Association between genes conditioning low renin angiotensin system activity (ras) and severe hypodysplastic congenital nephropathy.

Hypo-dysplastic renal dysgenesis, a frequent cause of chronic renal failure in childhood, can have a familial nature, suggesting a role for genetic conditioning factors. Among the many genes currently under study, a particular interest is focused on the RAS genes for their important role in nephrogenesis, as they are among the major regulators of apoptosis and cellular proliferation in the developing kidney. A previous investigation on the impact of ACE l/D gene polymorphism on congenital renal malformations (Ped Nephrol 2001) failed to prove any association, however the group of children investigated was not homogeneous, including also reflux nephropathies and other urological abnormalities.

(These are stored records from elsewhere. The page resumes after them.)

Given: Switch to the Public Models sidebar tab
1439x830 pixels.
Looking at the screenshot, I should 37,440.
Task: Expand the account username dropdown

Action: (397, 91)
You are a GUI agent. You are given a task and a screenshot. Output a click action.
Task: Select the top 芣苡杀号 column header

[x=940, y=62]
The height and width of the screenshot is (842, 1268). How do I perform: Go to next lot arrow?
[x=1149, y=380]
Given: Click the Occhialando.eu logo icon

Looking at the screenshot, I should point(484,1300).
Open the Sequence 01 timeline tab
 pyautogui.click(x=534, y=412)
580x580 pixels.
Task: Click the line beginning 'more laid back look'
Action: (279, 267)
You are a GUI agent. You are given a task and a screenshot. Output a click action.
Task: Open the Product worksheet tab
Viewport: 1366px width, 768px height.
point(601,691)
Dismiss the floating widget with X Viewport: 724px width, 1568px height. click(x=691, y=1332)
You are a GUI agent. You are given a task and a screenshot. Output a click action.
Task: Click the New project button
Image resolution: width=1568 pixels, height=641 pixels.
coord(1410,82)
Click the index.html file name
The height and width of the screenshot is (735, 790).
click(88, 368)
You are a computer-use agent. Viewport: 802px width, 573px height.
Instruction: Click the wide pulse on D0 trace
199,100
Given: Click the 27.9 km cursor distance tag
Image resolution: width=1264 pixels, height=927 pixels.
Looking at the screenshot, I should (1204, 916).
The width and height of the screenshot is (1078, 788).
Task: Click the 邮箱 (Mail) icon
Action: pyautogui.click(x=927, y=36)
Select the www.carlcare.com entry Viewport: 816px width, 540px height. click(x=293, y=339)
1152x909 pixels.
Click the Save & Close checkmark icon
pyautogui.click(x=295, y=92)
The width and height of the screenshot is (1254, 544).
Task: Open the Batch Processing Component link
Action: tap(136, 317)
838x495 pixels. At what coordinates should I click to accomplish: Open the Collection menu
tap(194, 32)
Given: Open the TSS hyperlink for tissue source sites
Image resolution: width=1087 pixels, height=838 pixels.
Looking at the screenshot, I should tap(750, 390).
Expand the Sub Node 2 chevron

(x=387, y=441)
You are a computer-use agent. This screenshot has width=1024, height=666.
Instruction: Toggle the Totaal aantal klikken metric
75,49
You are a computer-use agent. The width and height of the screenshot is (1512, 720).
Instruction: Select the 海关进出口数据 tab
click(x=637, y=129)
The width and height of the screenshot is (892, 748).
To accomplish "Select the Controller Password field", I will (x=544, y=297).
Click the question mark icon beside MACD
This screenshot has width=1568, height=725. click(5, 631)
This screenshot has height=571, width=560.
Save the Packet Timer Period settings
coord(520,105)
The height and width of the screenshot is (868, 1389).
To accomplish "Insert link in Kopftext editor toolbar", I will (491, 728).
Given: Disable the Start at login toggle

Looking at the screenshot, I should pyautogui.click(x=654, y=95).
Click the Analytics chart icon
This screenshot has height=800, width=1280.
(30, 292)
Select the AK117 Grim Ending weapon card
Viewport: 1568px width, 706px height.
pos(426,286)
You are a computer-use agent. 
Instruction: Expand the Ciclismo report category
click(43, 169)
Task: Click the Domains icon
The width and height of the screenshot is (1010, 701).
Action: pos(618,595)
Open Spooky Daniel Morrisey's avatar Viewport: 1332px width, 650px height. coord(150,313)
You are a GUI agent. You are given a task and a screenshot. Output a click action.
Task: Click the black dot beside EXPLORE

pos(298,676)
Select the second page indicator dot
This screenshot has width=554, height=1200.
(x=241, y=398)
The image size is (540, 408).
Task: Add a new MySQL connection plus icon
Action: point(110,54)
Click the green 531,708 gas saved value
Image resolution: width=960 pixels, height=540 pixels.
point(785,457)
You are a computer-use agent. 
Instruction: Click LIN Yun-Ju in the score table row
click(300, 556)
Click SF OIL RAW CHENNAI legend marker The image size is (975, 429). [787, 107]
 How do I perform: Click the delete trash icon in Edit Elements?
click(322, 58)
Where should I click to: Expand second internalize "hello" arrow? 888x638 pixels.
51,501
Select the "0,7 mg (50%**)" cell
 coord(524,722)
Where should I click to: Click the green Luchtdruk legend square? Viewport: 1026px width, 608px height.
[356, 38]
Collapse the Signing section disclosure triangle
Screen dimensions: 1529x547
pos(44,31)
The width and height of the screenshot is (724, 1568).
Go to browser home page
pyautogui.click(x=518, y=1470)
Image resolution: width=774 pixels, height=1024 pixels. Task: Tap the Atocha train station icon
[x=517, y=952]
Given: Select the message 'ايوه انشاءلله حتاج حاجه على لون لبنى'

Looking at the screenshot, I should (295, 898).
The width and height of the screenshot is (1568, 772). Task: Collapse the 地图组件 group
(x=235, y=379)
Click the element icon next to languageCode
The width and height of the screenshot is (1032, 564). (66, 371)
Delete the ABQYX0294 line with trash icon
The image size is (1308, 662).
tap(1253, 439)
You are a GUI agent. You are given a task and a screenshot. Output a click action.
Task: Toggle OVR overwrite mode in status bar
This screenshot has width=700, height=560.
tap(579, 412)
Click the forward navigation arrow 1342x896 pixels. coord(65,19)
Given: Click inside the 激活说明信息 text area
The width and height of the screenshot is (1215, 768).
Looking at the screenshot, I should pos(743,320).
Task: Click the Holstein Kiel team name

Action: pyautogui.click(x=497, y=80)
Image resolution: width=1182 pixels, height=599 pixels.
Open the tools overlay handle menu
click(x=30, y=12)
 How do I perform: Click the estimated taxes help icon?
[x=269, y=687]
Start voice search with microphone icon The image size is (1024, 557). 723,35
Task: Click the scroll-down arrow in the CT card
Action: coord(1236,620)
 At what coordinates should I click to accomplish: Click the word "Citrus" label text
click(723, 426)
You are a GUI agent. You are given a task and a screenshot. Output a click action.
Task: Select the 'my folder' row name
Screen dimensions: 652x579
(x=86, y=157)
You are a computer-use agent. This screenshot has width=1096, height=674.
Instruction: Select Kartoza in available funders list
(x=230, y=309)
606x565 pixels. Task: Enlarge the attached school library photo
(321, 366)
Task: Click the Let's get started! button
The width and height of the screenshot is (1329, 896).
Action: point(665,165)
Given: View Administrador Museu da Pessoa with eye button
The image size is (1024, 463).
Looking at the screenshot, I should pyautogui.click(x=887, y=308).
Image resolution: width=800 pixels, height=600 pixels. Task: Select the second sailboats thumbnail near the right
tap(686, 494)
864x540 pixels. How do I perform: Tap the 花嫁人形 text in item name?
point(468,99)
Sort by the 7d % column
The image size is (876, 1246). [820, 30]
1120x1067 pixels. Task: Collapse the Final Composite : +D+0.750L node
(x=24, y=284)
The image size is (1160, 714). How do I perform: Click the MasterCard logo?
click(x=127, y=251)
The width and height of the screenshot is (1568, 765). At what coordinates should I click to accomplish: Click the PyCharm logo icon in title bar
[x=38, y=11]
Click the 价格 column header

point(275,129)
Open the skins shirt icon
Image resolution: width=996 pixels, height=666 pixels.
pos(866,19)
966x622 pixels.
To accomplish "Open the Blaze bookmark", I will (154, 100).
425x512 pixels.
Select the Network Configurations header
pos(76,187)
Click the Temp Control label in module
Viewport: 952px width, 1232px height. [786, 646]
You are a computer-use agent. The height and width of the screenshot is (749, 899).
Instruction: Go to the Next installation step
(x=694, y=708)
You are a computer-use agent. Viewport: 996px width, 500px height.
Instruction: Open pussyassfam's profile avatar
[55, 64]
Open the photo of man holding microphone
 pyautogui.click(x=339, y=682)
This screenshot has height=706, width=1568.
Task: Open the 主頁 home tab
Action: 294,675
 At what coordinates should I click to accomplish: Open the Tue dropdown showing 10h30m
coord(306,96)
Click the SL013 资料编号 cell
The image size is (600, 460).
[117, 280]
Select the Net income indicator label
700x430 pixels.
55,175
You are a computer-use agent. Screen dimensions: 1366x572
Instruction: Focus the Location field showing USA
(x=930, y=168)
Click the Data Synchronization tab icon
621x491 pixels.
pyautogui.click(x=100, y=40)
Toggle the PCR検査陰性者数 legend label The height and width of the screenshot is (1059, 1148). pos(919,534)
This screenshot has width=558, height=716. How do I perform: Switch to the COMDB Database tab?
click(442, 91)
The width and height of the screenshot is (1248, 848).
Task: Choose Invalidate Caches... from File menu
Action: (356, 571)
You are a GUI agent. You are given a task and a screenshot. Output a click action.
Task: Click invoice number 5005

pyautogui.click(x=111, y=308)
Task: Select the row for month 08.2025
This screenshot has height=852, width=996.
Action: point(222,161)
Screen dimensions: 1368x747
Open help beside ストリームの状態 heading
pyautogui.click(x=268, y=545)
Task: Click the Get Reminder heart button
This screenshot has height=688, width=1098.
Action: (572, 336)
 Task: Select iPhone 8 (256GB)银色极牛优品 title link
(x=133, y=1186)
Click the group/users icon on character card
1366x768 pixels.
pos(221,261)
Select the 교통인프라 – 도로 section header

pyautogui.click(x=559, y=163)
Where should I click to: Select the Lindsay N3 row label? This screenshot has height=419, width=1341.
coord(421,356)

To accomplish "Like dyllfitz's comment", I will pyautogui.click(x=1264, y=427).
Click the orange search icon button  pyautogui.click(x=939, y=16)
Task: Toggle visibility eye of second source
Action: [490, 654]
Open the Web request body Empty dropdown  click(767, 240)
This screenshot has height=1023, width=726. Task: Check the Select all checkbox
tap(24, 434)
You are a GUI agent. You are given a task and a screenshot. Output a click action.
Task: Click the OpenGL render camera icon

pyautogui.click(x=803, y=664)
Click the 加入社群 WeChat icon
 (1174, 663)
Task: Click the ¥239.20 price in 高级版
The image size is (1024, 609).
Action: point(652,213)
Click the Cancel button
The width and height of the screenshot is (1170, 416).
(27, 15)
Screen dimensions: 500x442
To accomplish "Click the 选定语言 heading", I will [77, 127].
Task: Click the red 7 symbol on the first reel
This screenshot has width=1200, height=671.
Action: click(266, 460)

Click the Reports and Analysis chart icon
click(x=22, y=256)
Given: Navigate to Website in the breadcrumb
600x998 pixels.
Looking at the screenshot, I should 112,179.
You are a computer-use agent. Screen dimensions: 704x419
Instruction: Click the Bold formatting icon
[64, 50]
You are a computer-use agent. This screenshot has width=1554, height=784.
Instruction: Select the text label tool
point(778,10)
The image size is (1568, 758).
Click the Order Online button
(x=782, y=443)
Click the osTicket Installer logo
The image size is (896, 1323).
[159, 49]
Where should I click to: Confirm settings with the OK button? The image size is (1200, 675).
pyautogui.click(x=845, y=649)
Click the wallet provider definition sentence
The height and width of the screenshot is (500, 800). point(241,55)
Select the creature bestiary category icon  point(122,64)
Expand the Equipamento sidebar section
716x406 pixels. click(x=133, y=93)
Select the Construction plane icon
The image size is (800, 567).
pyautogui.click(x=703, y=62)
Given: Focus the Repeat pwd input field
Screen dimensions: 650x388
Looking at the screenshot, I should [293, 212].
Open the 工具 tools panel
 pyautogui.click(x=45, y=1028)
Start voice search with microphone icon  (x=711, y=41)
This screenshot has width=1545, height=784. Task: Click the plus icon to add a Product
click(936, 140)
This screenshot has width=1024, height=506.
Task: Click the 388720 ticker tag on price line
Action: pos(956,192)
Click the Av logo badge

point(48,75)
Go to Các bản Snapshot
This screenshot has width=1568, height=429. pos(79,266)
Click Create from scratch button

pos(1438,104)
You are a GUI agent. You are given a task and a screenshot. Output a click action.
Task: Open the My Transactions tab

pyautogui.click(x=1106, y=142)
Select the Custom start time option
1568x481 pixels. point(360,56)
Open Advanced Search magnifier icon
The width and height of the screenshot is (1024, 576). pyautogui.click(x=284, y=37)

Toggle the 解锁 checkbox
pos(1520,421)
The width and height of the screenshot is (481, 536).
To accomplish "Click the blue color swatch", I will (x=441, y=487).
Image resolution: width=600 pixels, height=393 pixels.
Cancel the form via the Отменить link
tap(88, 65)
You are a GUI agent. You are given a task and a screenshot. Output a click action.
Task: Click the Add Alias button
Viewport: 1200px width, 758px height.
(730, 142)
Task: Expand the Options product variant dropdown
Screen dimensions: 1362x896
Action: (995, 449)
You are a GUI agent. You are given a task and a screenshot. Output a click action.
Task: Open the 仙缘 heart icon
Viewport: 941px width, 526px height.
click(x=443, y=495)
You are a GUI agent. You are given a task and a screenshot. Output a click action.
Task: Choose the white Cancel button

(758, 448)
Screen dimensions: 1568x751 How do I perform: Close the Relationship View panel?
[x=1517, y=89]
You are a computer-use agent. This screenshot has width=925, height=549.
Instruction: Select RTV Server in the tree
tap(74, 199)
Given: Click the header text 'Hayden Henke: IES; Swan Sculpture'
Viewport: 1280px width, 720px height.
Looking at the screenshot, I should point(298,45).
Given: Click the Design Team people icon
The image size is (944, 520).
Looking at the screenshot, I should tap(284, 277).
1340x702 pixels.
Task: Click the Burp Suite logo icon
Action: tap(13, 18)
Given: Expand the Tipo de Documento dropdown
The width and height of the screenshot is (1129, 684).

Moreover, the patients were compared with controls not matched for the geographical area of origin. Aim of this study was to investigate the polymorphisms of the genes encoding for angiotensin converting enzyme (ACE:D/l), angiotensin I receptor (ATR1 1C/A) and angiotensinogen (AGT:C/T) in a highly selected series of 19 children (15 M/4 F) with severe bilateral renal dysplasia and global renal function <50% than normal. These data show a possible association, never reported in the literature, among genotypes considered able to negatively modulate the RAS and severe renal hypodysplasia. These data are in agreement with the observations in man and in experimental models of a primary role of angiotensin ll defects in abnormal nephrogenesis, such as dysplasia in fetal kidneys due to ACE inhibitors treatment during pregnancy and severe kidney malformations in mice with deletions of the RAS genes.